:: EXTRACT TO READ

During the Dirty War, which raged from the mid-1970s through the early 1980s, Argentina's military "disappeared" thousands of Argentines, as many as 30,000, according to some human rights estimates. Captives from all walks of life were systematically tortured, raped and murdered, sometimes drowned and other times buried in mass graves. After the military government collapsed in 1983, a truth commission began documenting the grisly events. But the mysteries of the missing babies were among the hardest to solve.

The Grandmothers of the Plaza de Mayo, a group formed in 1977 to search for these babies, estimated that as many as 500 infants were born in the detention camps. After years of detective work, the Grandmothers documented the identities of 256 missing babies. Of those, however, only 56 children were ever located and seven of them had died. Aided by recent breakthroughs in genetic testing, the Grandmothers returned 31 of the children to their biological families. Thirteen were raised jointly by their adoptive and biological families, and six cases have been tied up in court custody battles.

But the Bianco criminal case continues to this day because an agronomist named Abel Madariaga has pressed a legal claim that his son may have been kidnapped by Bianco, who also allegedly participated in murdering the boy's mother, Madariaga's wife, Silvia Quintela. The Grandmothers have supported Madariaga's efforts to solve the case.

::::
:: DATA RECORDS

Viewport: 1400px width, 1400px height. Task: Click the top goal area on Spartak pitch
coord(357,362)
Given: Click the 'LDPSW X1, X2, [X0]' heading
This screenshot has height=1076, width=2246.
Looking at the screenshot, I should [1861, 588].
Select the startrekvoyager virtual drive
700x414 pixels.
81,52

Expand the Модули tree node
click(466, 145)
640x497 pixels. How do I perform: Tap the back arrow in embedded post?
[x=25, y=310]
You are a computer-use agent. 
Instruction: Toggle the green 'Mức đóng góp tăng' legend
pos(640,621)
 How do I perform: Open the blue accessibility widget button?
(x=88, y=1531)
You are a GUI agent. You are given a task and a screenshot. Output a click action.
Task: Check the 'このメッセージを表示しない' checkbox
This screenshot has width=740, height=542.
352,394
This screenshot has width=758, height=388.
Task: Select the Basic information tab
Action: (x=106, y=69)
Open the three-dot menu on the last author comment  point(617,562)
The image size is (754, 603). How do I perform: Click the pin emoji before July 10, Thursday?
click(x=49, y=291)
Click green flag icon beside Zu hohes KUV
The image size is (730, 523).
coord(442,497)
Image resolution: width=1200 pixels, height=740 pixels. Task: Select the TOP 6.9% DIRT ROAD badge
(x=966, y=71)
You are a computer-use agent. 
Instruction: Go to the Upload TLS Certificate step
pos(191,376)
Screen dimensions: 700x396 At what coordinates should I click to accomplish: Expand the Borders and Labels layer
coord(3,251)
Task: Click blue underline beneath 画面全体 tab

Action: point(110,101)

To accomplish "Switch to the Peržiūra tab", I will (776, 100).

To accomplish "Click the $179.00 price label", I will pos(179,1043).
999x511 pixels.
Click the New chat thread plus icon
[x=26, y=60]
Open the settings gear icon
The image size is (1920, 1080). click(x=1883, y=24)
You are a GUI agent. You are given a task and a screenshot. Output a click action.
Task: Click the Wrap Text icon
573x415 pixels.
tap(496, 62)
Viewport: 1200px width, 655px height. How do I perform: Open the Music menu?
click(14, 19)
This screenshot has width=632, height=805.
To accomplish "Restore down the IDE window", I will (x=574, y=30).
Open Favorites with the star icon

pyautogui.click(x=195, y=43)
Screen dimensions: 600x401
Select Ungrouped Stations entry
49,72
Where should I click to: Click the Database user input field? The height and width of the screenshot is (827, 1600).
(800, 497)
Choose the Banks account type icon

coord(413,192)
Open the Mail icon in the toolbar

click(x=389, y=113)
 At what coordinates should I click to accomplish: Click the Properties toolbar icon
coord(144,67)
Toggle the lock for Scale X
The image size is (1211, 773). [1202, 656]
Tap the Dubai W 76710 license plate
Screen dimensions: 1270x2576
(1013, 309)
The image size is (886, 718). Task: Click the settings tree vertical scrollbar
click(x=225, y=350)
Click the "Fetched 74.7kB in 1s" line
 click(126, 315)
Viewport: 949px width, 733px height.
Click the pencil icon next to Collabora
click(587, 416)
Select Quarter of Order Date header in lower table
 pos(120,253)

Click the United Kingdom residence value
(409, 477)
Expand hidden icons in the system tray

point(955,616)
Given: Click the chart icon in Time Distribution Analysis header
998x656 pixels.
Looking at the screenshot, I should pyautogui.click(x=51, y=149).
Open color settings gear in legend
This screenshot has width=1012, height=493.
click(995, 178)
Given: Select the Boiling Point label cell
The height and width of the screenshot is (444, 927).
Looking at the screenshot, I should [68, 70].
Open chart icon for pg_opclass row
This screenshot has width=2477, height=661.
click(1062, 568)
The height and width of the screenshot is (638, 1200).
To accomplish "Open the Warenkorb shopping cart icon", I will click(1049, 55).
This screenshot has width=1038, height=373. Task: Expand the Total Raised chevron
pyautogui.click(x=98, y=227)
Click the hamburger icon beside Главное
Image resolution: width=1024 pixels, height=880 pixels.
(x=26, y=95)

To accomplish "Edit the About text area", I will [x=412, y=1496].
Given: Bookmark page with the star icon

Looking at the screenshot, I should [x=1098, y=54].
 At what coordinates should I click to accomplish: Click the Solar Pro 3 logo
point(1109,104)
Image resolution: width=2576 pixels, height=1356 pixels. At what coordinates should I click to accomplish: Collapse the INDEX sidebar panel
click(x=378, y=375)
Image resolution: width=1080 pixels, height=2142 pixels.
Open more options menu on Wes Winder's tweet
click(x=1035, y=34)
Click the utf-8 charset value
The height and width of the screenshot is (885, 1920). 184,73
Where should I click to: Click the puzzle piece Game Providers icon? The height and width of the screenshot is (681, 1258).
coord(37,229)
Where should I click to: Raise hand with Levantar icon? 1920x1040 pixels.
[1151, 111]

::::

### TASK REQUIREMENTS
a - From the Dirty War passage, list every figure given for a number of babies or children, with what each figure counts.
b - Return the Dirty War passage word for word from "But the Bianco" up to and including "solve the case.".
Rely only on the Dirty War passage, not on the records.

### ANSWER SECTION
a -
- 500: infants the Grandmothers estimated were born in the detention camps
- 256: missing babies whose identities the Grandmothers documented
- 56: children ever located
- Seven: located children who had died
- 31: children returned to their biological families
- Thirteen: children raised jointly by their adoptive and biological families
- Six: cases tied up in court custody battles

b -
But the Bianco criminal case continues to this day because an agronomist named Abel Madariaga has pressed a legal claim that his son may have been kidnapped by Bianco, who also allegedly participated in murdering the boy's mother, Madariaga's wife, Silvia Quintela. The Grandmothers have supported Madariaga's efforts to solve the case.